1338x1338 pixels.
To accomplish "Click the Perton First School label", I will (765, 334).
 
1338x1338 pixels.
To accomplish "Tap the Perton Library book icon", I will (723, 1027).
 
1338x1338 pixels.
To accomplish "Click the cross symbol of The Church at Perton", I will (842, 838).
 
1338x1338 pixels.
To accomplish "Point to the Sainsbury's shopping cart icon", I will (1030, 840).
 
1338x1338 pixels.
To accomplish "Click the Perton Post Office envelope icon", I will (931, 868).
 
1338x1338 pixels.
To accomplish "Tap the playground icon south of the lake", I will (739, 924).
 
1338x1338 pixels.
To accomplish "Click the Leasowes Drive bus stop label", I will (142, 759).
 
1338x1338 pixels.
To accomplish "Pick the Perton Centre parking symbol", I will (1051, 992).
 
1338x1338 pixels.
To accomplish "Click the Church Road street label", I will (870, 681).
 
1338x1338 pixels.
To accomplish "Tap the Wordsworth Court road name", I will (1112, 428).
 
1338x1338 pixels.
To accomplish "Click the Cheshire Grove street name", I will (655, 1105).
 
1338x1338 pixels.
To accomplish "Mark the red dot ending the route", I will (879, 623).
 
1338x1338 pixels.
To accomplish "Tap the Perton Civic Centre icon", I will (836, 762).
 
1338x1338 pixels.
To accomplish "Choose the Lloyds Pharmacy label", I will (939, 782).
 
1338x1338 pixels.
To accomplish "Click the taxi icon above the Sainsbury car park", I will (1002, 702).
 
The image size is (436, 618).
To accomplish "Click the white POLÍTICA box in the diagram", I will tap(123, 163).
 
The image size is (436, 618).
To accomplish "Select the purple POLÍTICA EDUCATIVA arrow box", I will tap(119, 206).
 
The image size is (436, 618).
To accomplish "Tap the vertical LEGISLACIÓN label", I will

———

• _THE EXERCISE_:
Express every line of the items above as a Markdown table with the columns "Row" and "Line", numbering the rows and leaving out blank lines.

• _EXPECTED ANSWER_:
| Row | Line |
|---|---|
| 1 | 1338x1338 pixels. |
| 2 | To accomplish "Click the Perton First School label", I will (765, 334). |
| 3 | 1338x1338 pixels. |
| 4 | To accomplish "Tap the Perton Library book icon", I will (723, 1027). |
| 5 | 1338x1338 pixels. |
| 6 | To accomplish "Click the cross symbol of The Church at Perton", I will (842, 838). |
| 7 | 1338x1338 pixels. |
| 8 | To accomplish "Point to the Sainsbury's shopping cart icon", I will (1030, 840). |
| 9 | 1338x1338 pixels. |
| 10 | To accomplish "Click the Perton Post Office envelope icon", I will (931, 868). |
| 11 | 1338x1338 pixels. |
| 12 | To accomplish "Tap the playground icon south of the lake", I will (739, 924). |
| 13 | 1338x1338 pixels. |
| 14 | To accomplish "Click the Leasowes Drive bus stop label", I will (142, 759). |
| 15 | 1338x1338 pixels. |
| 16 | To accomplish "Pick the Perton Centre parking symbol", I will (1051, 992). |
| 17 | 1338x1338 pixels. |
| 18 | To accomplish "Click the Church Road street label", I will (870, 681). |
| 19 | 1338x1338 pixels. |
| 20 | To accomplish "Tap the Wordsworth Court road name", I will (1112, 428). |
| 21 | 1338x1338 pixels. |
| 22 | To accomplish "Click the Cheshire Grove street name", I will (655, 1105). |
| 23 | 1338x1338 pixels. |
| 24 | To accomplish "Mark the red dot ending the route", I will (879, 623). |
| 25 | 1338x1338 pixels. |
| 26 | To accomplish "Tap the Perton Civic Centre icon", I will (836, 762). |
| 27 | 1338x1338 pixels. |
| 28 | To accomplish "Choose the Lloyds Pharmacy label", I will (939, 782). |
| 29 | 1338x1338 pixels. |
| 30 | To accomplish "Click the taxi icon above the Sainsbury car park", I will (1002, 702). |
| 31 | The image size is (436, 618). |
| 32 | To accomplish "Click the white POLÍTICA box in the diagram", I will tap(123, 163). |
| 33 | The image size is (436, 618). |
| 34 | To accomplish "Select the purple POLÍTICA EDUCATIVA arrow box", I will tap(119, 206). |
| 35 | The image size is (436, 618). |
| 36 | To accomplish "Tap the vertical LEGISLACIÓN label", I will |